Pasa Sustainable Agriculture, Harrisburg, PA: $7,500 for efforts to equip farmers with the knowledge, experience, and tools they need to operate financially viable, environmentally sustainable, and socially just farm businesses as they face a changing climate, a global pandemic and shrinking viable markets.
Practical Farmers of Iowa, Ames, IA: $7,500 to support a project that will strengthen PFI’s network and relationship-building to include and support farmers of color, and increase land access education and outreach to support land seekers in feeling ready to establish a vision and goals for their farms.
Quivira Coalition, Santa Fe, NM: $7,500 to support the New Agrarian Apprenticeship Program, which provides eight month apprenticeships in regenerative ranching and farming in the intermountain west. The program trains the next generation of land stewards and food producers to successfully manage rangelands in a changing climate while restoring the health of ecosystems.

» Data under study:
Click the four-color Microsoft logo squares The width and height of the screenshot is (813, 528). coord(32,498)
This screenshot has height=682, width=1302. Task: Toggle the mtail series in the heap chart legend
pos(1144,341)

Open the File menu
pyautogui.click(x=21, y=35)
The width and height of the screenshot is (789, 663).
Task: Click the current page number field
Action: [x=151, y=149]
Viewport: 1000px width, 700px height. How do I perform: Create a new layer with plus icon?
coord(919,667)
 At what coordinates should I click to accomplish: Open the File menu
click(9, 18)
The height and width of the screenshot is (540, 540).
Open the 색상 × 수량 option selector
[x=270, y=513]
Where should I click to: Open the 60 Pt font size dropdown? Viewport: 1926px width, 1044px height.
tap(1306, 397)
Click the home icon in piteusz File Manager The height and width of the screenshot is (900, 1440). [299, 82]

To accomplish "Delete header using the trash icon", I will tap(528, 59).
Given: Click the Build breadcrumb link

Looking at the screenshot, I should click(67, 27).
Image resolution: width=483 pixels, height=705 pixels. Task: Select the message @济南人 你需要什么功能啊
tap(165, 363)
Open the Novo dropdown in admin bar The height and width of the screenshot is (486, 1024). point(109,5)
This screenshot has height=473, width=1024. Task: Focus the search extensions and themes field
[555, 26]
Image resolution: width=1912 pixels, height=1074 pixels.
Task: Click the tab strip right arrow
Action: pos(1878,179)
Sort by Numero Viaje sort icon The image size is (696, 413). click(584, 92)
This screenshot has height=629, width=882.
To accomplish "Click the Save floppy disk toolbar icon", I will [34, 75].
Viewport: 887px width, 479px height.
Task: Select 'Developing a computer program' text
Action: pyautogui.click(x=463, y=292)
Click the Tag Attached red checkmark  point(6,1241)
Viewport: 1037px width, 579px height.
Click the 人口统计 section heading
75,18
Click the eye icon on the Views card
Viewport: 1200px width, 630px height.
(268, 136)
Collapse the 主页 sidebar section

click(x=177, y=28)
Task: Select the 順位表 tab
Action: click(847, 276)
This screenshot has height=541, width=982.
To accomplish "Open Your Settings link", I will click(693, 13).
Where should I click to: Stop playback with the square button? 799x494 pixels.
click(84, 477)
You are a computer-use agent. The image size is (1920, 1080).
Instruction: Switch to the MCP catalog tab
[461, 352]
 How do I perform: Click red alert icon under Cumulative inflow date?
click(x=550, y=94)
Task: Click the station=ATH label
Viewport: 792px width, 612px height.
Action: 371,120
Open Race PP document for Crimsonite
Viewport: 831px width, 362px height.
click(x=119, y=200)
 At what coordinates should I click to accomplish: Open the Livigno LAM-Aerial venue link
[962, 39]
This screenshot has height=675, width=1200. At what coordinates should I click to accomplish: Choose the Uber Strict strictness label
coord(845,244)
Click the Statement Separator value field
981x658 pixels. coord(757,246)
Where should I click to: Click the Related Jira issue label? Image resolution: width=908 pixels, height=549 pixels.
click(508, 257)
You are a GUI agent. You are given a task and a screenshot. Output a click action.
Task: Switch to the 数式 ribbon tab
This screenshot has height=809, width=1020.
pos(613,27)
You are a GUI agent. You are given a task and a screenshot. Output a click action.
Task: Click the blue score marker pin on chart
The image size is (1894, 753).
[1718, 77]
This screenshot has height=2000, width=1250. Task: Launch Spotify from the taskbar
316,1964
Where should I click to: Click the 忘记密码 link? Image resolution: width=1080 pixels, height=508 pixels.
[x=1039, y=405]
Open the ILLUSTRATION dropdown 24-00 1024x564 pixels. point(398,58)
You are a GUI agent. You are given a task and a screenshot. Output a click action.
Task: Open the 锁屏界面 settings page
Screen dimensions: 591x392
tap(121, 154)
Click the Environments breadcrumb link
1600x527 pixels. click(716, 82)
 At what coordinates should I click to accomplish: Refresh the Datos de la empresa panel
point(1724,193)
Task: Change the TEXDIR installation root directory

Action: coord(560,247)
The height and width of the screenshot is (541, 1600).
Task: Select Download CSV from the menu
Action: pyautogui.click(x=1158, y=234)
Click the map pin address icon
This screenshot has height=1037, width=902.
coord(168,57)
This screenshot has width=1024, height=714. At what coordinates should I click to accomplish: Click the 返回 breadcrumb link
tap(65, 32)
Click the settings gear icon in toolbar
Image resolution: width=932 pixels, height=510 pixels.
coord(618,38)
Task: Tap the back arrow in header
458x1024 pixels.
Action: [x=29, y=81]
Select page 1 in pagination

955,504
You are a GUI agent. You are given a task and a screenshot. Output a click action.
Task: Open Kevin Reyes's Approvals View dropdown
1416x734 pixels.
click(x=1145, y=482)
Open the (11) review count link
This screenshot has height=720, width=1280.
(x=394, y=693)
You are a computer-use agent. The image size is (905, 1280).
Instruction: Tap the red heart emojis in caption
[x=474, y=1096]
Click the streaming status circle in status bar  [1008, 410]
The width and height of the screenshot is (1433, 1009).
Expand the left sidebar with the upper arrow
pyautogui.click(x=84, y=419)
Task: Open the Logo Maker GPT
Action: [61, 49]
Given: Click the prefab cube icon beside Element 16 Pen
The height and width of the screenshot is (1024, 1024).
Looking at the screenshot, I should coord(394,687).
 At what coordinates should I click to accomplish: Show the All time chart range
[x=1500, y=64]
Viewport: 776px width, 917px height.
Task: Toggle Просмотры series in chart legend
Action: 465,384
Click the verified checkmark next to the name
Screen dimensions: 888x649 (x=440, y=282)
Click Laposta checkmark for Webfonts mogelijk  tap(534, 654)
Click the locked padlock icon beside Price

» Assignment: Reproduce the list of farm and ranch grants above in full, word for word.

» Finished exercise:
Pasa Sustainable Agriculture, Harrisburg, PA: $7,500 for efforts to equip farmers with the knowledge, experience, and tools they need to operate financially viable, environmentally sustainable, and socially just farm businesses as they face a changing climate, a global pandemic and shrinking viable markets.
Practical Farmers of Iowa, Ames, IA: $7,500 to support a project that will strengthen PFI’s network and relationship-building to include and support farmers of color, and increase land access education and outreach to support land seekers in feeling ready to establish a vision and goals for their farms.
Quivira Coalition, Santa Fe, NM: $7,500 to support the New Agrarian Apprenticeship Program, which provides eight month apprenticeships in regenerative ranching and farming in the intermountain west. The program trains the next generation of land stewards and food producers to successfully manage rangelands in a changing climate while restoring the health of ecosystems.